Meninogococcal Meningitis - Healthy people
carry this disease; it is transmitted like a cold and you can die from it
within a few hours. There are many carriers and vaccination is recommended
for travelers to certain parts of Asia, India, Africa and South America.
It is also required of all Haj pilgrims entering Saudi Arabia. A single
injection will give good protection for three years. The vaccine is not
recommended for children under two years because they do not develop
satisfactory immunity from it.
Polio - Polio is a serious, easily transmitted
disease, still prevalent in many developing countries. Everyone should
keep up to date with this vaccination. A booster every 10 years maintains
immunity.
Rabies - Vaccination should be considered by
those who will spend a month or longer in a country where rabies is
common, especially if they are cycling, handling animals, caving,
traveling to remote areas, or for children (who may not report a bite).
Pre-travel rabies vaccination involves having three injections over 21 to
28 days. If someone who has been vaccinated is bitten or scratched by an
animal they will require two booster injections of vaccine, those not
vaccinated require more.
Tetanus & Diphtheria - Tetanus can be a fatal
wound infection and diphtheria can be a fatal throat infection Everyone
should have these vaccinations. After an initial course of three
injections, boosters are necessary every 10 years.
Tuberculosis - TB risk to travelers is usually very low.
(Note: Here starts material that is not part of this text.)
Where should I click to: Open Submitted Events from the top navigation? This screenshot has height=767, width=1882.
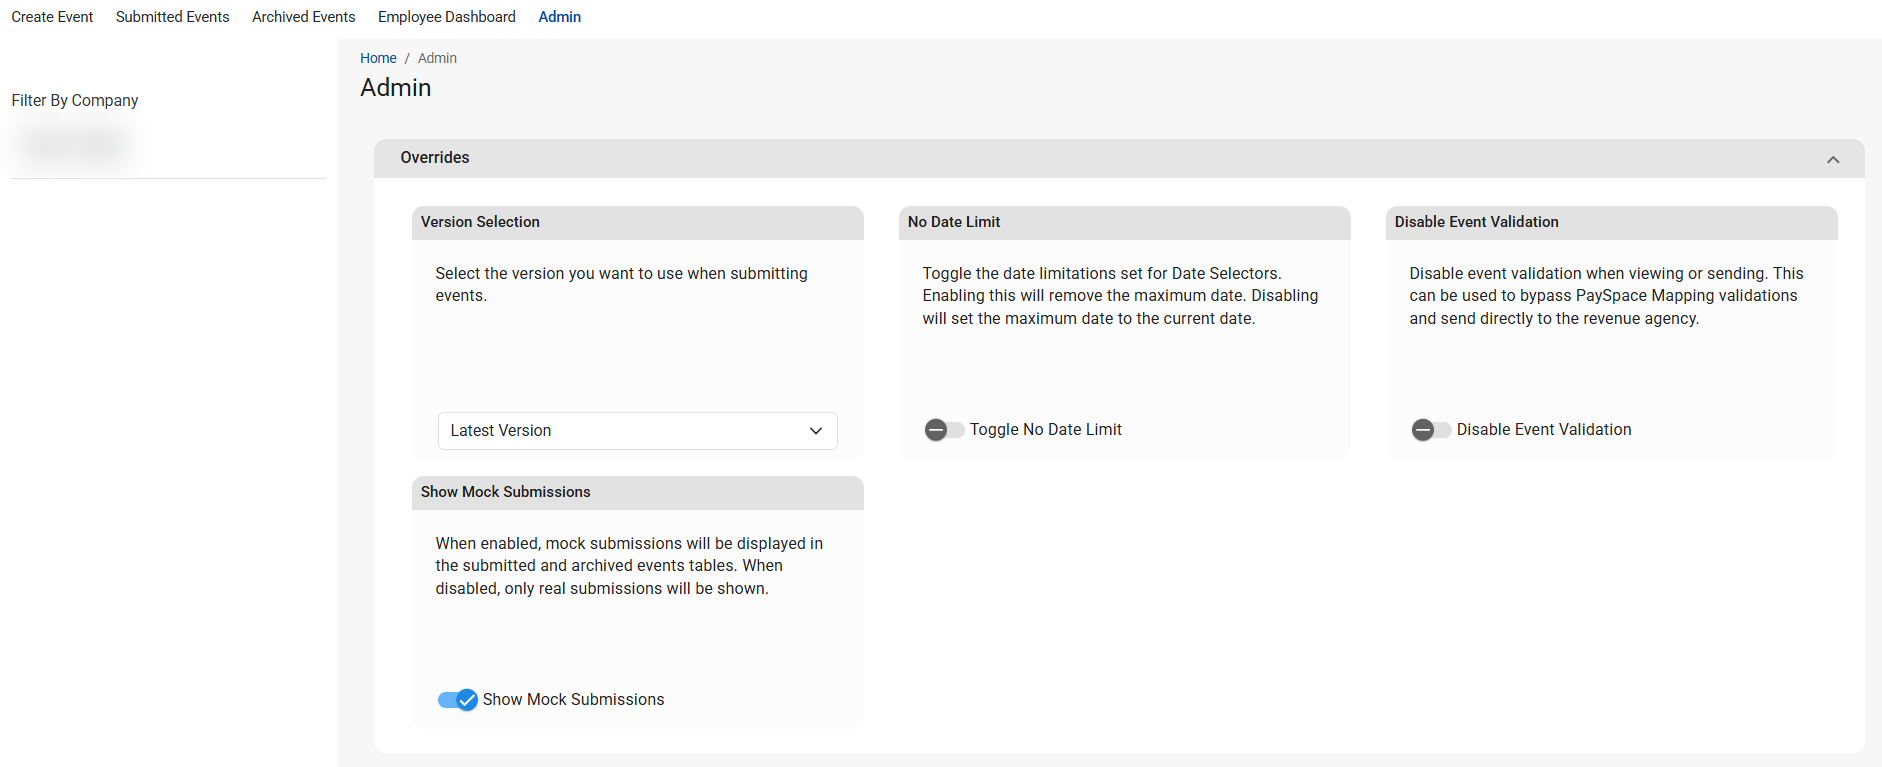point(172,17)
For those who
will be living with or closely associated with local people in high risk
areas such as Asia, Africa and some parts of the Americas and Pacific,
there may be some risk. As most healthy adults do not develop symptoms, a
skin test before and after travel to determine whether exposure has
occurred may be considered. A vaccination is recommended for children
living in these areas for three months or more.
Typhoid - This is an important vaccination to
have where hygiene is a problem. Available either as an injection or oral
capsules.
Yellow Fever - Yellow fever is now the only
vaccine which is a legal requirement for entry into many countries,
usually only enforced when coming from an infected area. Protection lasts
10 years and is recommended where the disease is endemic, eg Africa and
South America. You usually have to go to a special yellow fever
vaccination center. Vaccination poses some risk during pregnancy but if
you must travel to a high-risk area it is advisable; note that people
allergic to eggs may not be able to have this vaccine. Discuss this with
your doctor.
Malaria Medication - Anti-malarial drugs do
not prevent you from being infected but kill the malaria parasites during
a stage in their development and significantly reduce the risk of becoming
very ill or dying. Expert advice on medication should be sought, as there
are many factors to consider including the area to be visited, the risk of
exposure to malaria-carrying mosquitoes, the side effects of medication,
your medical history and whether you are a child or adult or pregnant.
Travelers to isolated area in high risk countries may like to carry a
treatment dose of medication for use if symptoms occur.